[Bug middle-end/100363] gcc generating wider load/store than warranted at -O3

2021-04-30 Thread torvalds--- via Gcc-bugs
https://gcc.gnu.org/bugzilla/show_bug.cgi?id=100363

Linus Torvalds  changed:

   What|Removed |Added

 CC||torvalds@linux-foundation.o
   ||rg

--- Comment #4 from Linus Torvalds  ---
(In reply to Andrew Pinski from comment #1)
> The loop gets vectorized, I don't see the problem really.


See

   
https://github.com/foss-for-synopsys-dwc-arc-processors/toolchain/issues/372

and in particular the comment

   "In the first 8-byte copy, src and dst overlap"

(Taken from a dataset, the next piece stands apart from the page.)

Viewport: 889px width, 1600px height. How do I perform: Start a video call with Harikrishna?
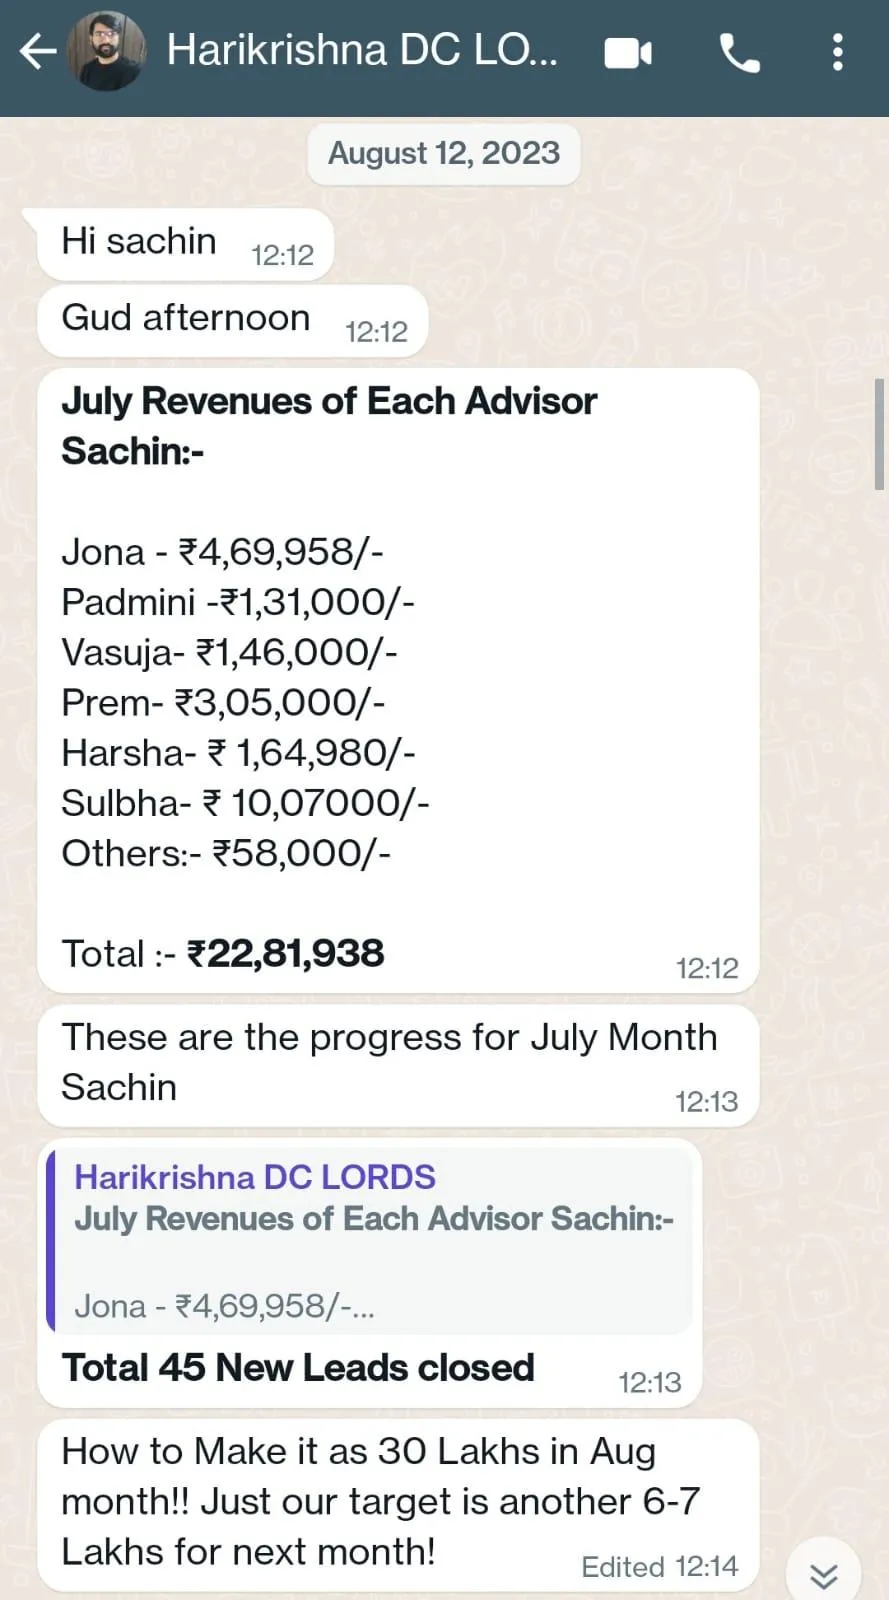point(628,53)

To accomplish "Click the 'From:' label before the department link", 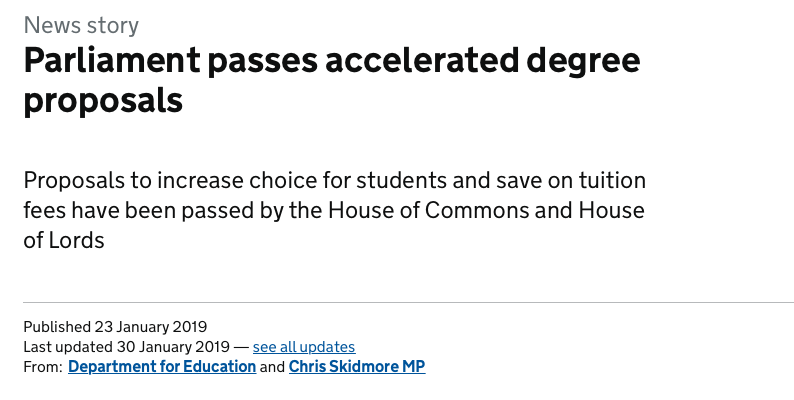I will (x=43, y=367).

so apparently gcc has decided that they can't overlap, despite the two pointers
being literally generated from the same base pointer.

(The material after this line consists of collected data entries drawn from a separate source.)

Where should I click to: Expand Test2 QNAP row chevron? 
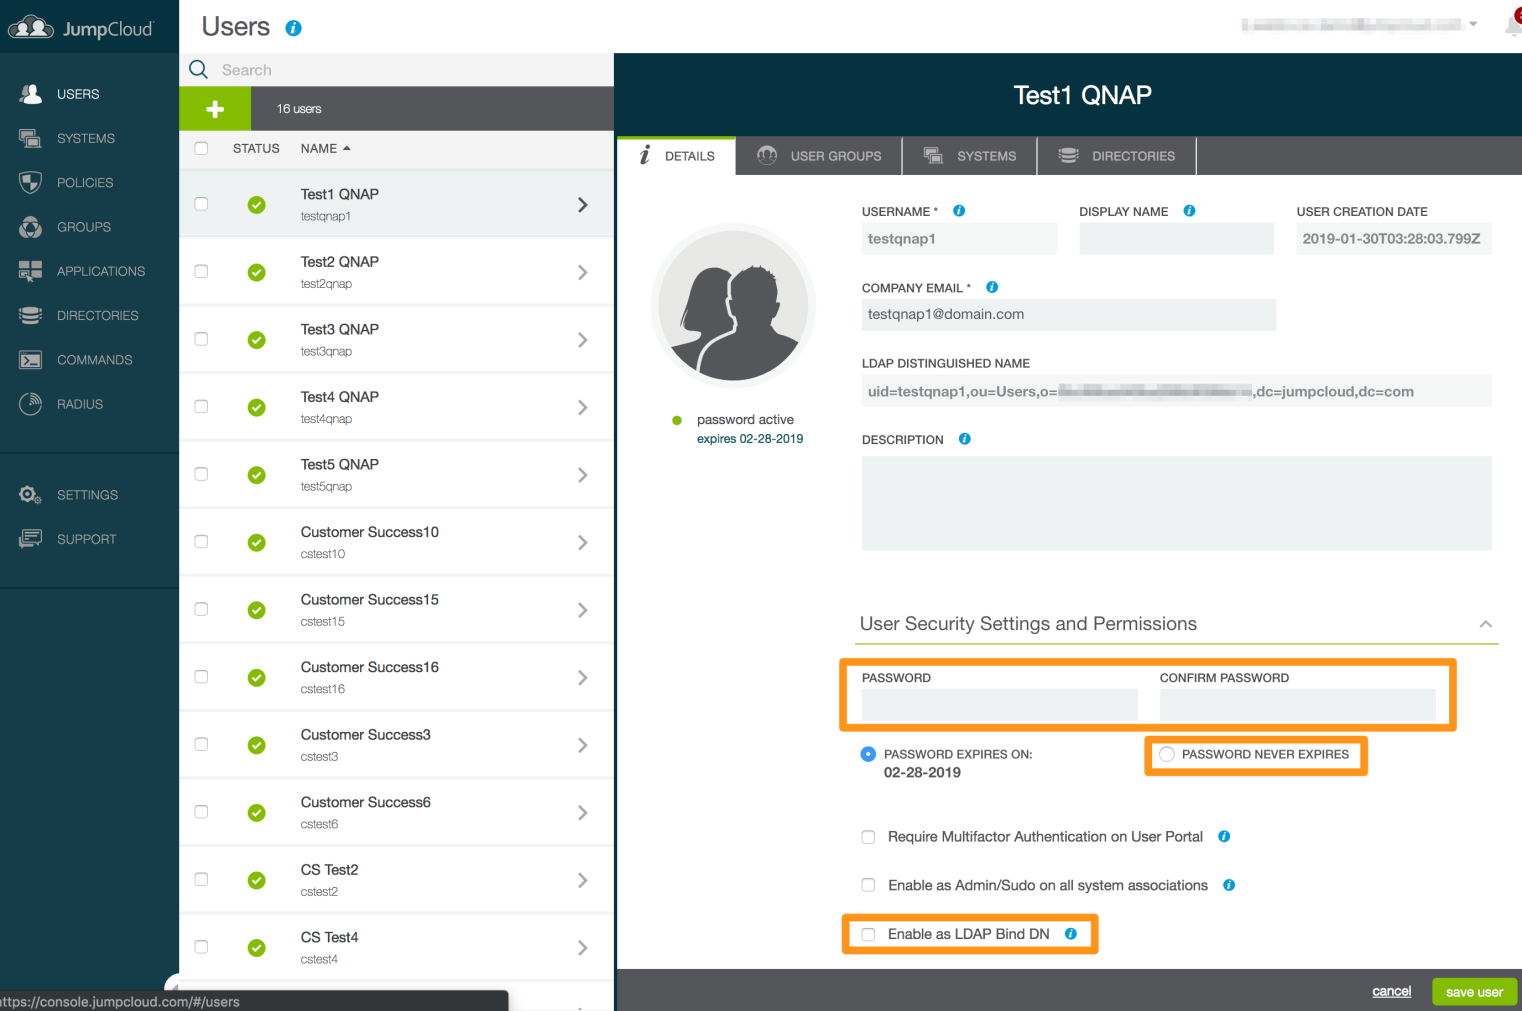[x=582, y=273]
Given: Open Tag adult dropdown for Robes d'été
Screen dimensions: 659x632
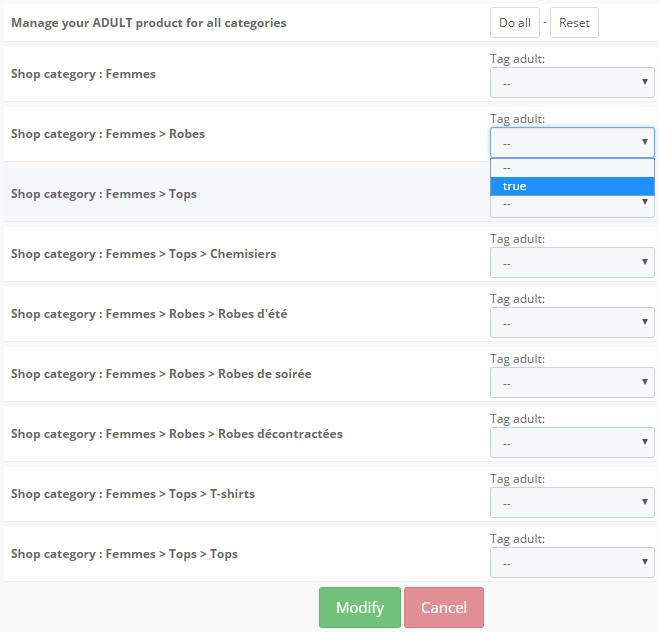Looking at the screenshot, I should (572, 323).
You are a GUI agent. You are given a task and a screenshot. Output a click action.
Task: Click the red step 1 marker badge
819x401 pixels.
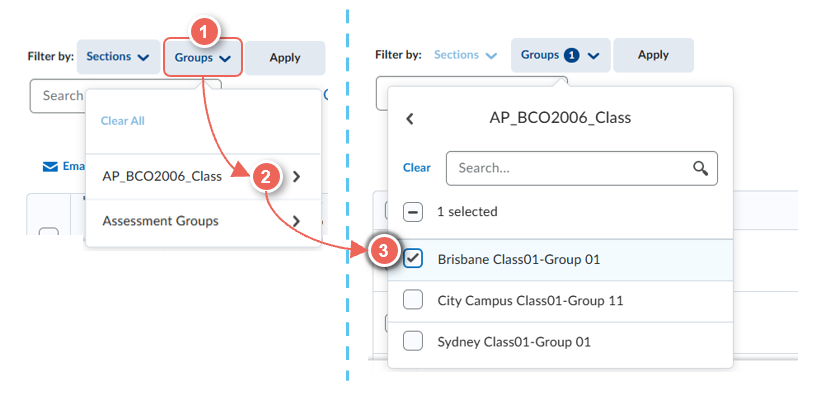[x=204, y=32]
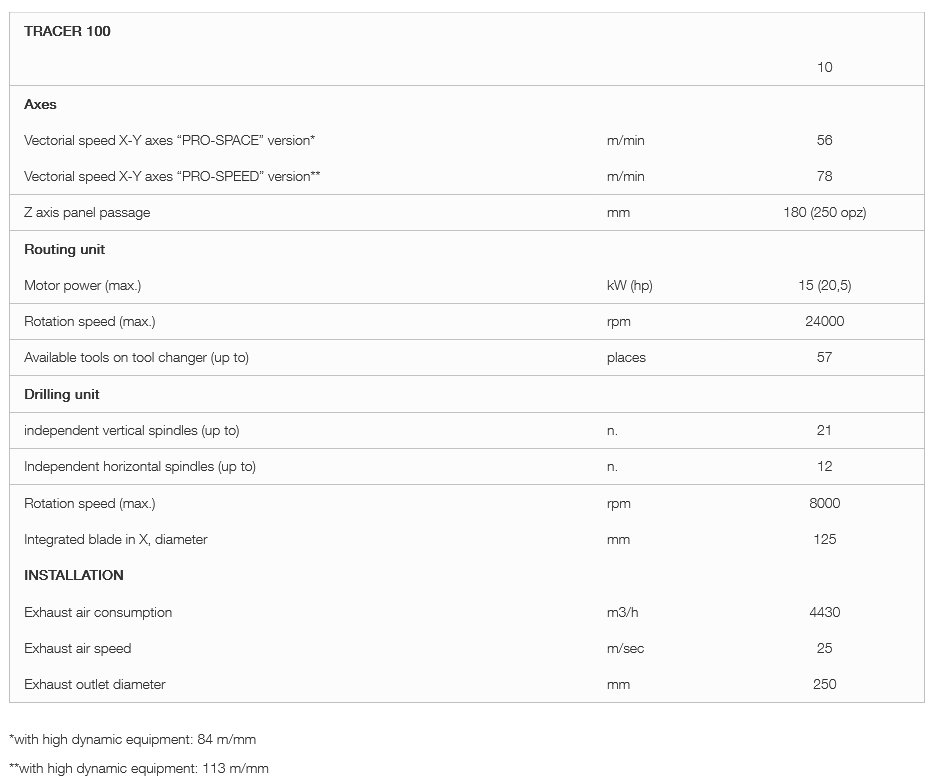Select value 12 for horizontal spindles
This screenshot has height=783, width=941.
coord(825,467)
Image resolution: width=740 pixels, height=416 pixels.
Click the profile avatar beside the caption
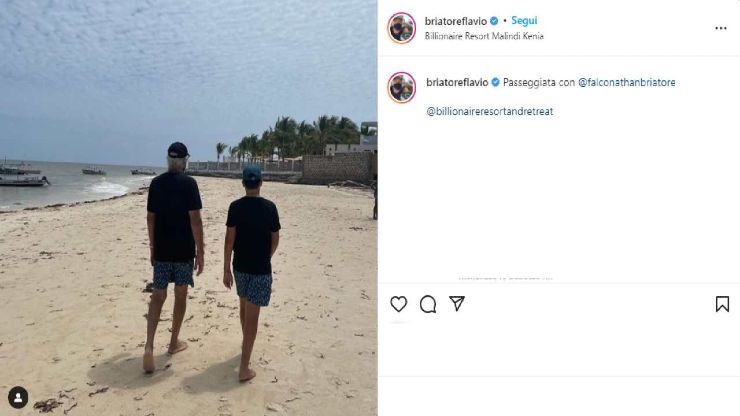[402, 87]
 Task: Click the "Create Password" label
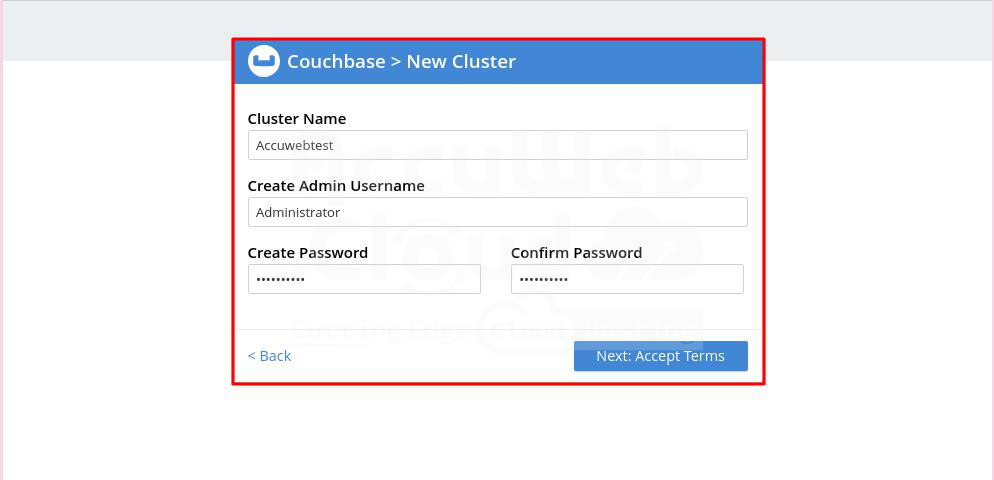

But I don't real arc assembly, so I'll have to take Vineet's word for it.

Vineet, have you been able to generate a smaller test-case?

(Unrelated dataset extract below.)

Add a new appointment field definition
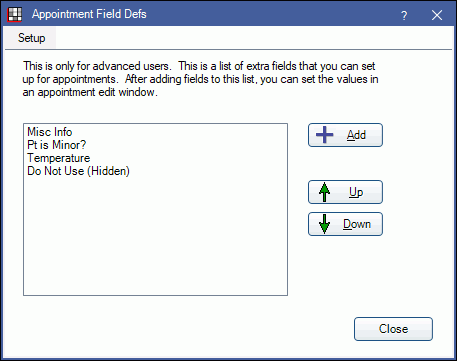457x361 pixels. tap(345, 135)
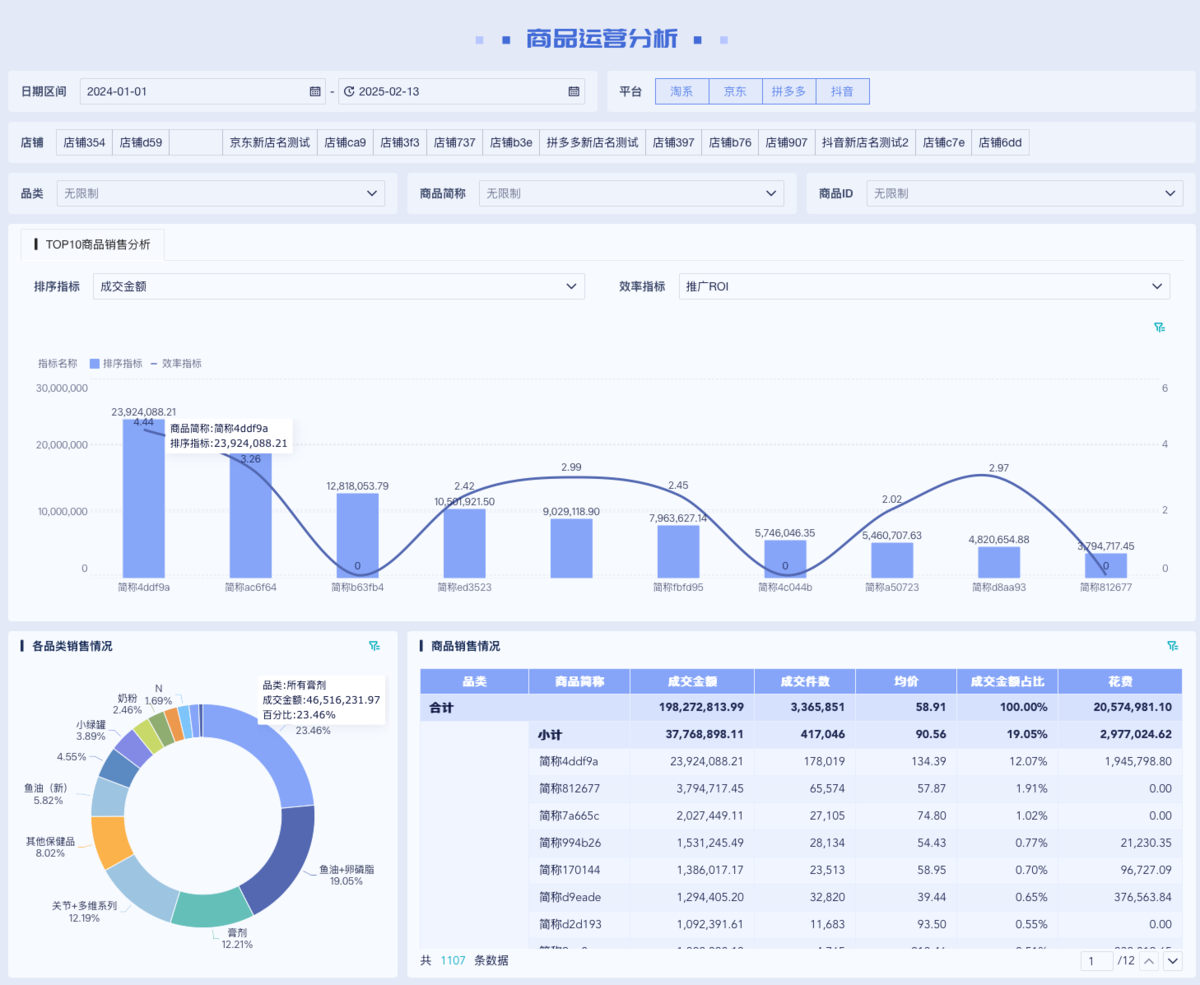This screenshot has width=1200, height=985.
Task: Open the end date calendar icon
Action: pyautogui.click(x=574, y=92)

[Bug middle-end/100363] gcc generating wider load/store than warranted at -O3

2021-04-30 Thread vgupta at synopsys dot com via Gcc-bugs
https://gcc.gnu.org/bugzilla/show_bug.cgi?id=100363

--- Comment #3 from Vineet Gupta  ---
Created attachment 50723
  --> https://gcc.gnu.org/bugzilla/attachment.cgi?id=50723=edit
preprocessed source file (with extra nop annotation)

[Bug middle-end/100363] gcc generating wider load/store than warranted at -O3

2021-04-30 Thread pinskia at gcc dot gnu.org via Gcc-bugs
https://gcc.gnu.org/bugzilla/show_bug.cgi?id=100363

--- Comment #2 from Andrew Pinski  ---
Note in the tar file there is only:
inffast2.s  inffast2.s.aarch64.gcc10.O3  inffast2.s.aarch64.gcc9.O3 
inffast2.s.arc.gcc10.O3

[Bug middle-end/100363] gcc generating wider load/store than warranted at -O3

2021-04-30 Thread pinskia at gcc dot gnu.org via Gcc-bugs
https://gcc.gnu.org/bugzilla/show_bug.cgi?id=100363

Andrew Pinski  changed:

   What|Removed |Added

 Ever confirmed|0   |1
   Last reconfirmed||2021-04-30
 Status|UNCONFIRMED |WAITING

--- Comment #1 from Andrew Pinski  ---
The loop gets vectorized, I don't see the problem really.

Also I don't see the preprocessed source.  Can you attach that?

Is the problem that the loads have to be done in 2 bytes always from the
hardware?
If so then you need to mark the pointer as volatile.